Il libro del giorno:; Colti sul Fatto di Marco Travaglio (Garzanti)















«Leggere gli articoli e i libri di Marco (non so come faccia, è un mistero dickiano anche questa sua energia) suscita due passioni apparentemente molto diverse. Suscita sdegno per gli eventi che racconta e mette in stato di formidabile buon umore: per un giornalista resistente, il miscuglio è raro.»
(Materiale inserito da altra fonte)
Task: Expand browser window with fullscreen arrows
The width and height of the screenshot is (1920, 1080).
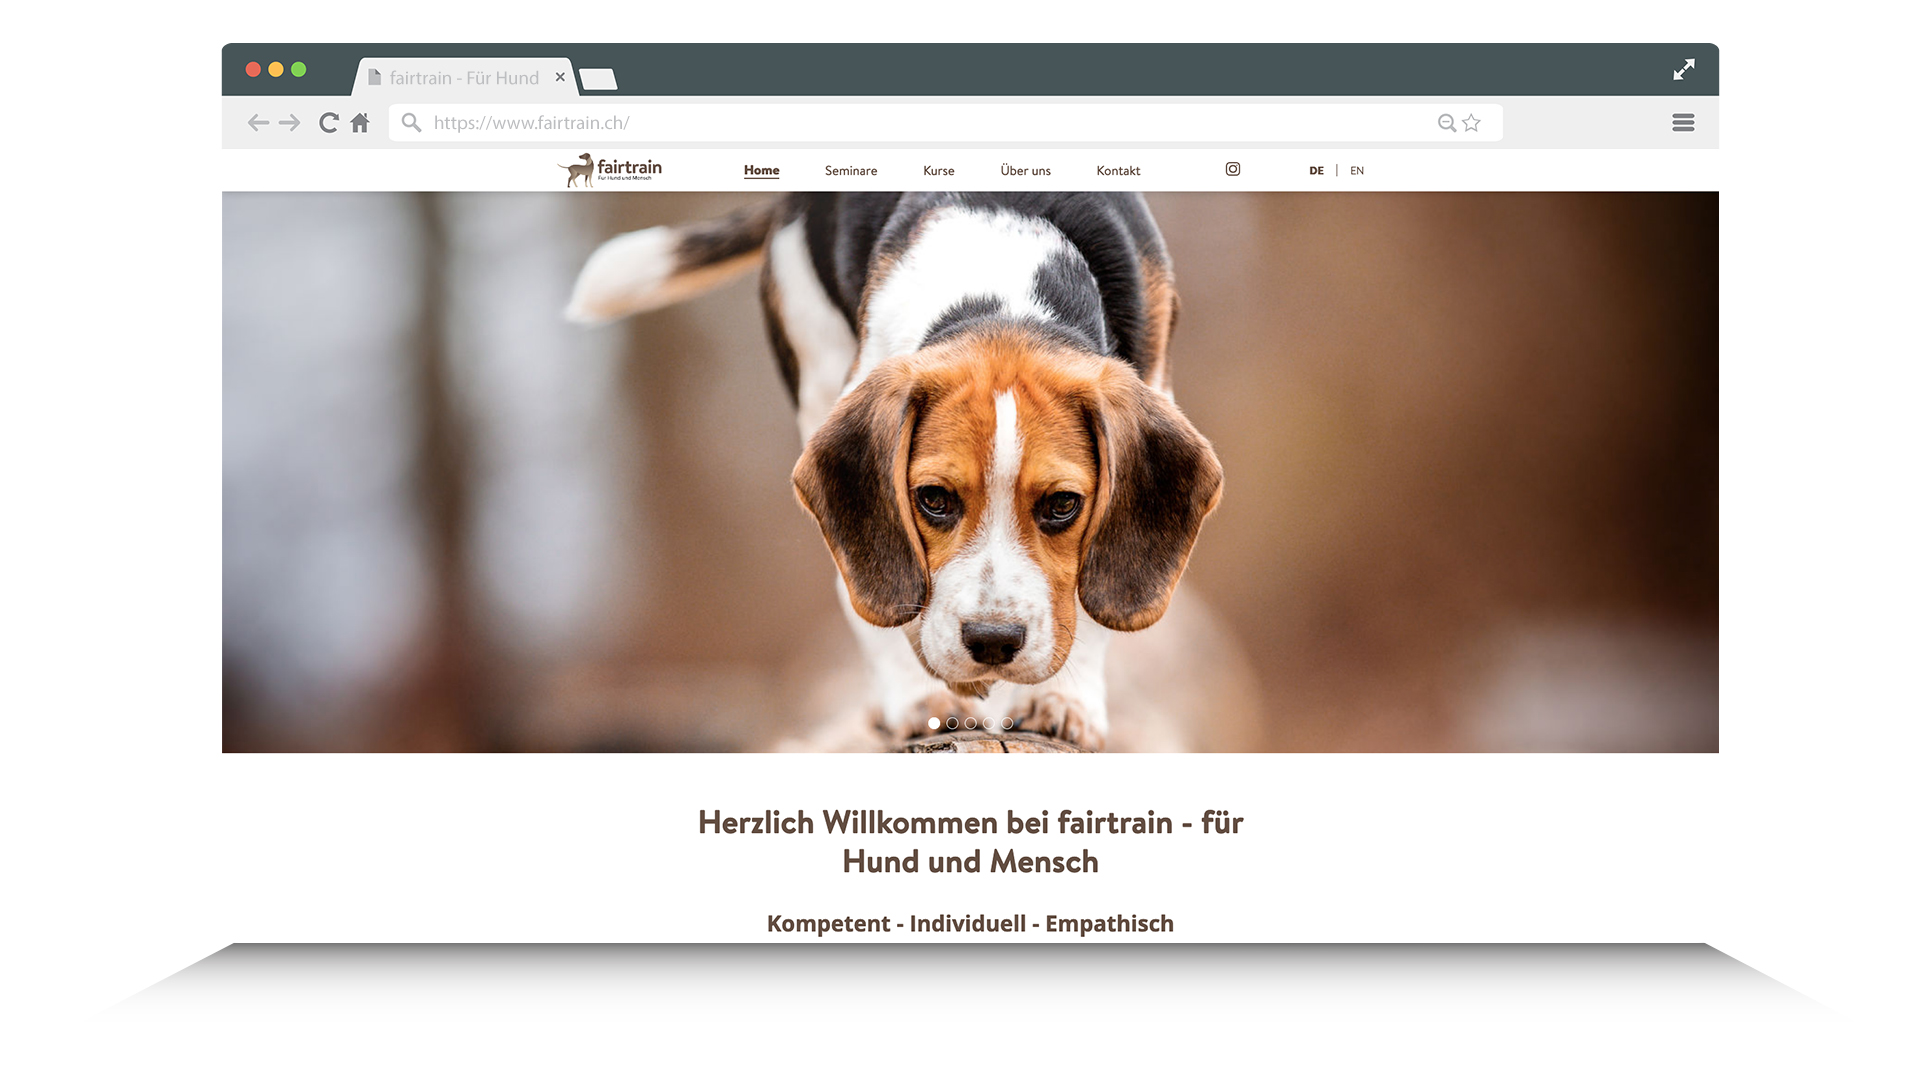Action: (x=1684, y=70)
(Dalla prefazione di Barbara Spinelli)

Il 23 settembre 2009 esce il primo numero del «Fatto Quotidiano», un giornale che si caratterizza subito per la sua libertà e indipendenza dai poteri forti e deboli, dai partiti vecchi e nuovi, oltre che per la sua intransigente ricerca della verità e della giustizia. È una scommessa nella quale ha creduto forse più di tutti – insieme al direttore Antonio Padellaro – Marco Travaglio, uno dei fondatori e soprattutto uno degli editorialisti di punta. I suoi articoli in prima pagina sono precisi e documentati atti d'accusa, sorretti da una devastante forza satirica.
Come scrive nella prefazione Barbara Spinelli, Colti sul Fatto «narra un pezzo di questa storia italiana, che appunto è storia criminale e noir essendo tempestata di leggi ad personam, di giornali e giornalisti che non fanno il loro lavoro cui sono chiamati, della privatizzazione del nobile e rischioso compito che è la politica. Il filo conduttore che lega i testi è il rispetto dei fatti, la lotta contro le verità (e le falsità) ridotte a opinioni (…). Grazie a Travaglio, siamo in grado di percepire ancor meglio e di temere quella che Hannah Arendt chiamava defattualizzazione della realtà».
È anche grazie alla penna acuminata di Marco Travaglio che «il Fatto Quotidiano» si è affermato come l'unica grande novità dell'informazione in Italia, diventando una lezione di giornalismo, oltre che un punto di riferimento indispensabile per chi rifiuta i conformismi di destra e di sinistra e la cialtronaggine di regime.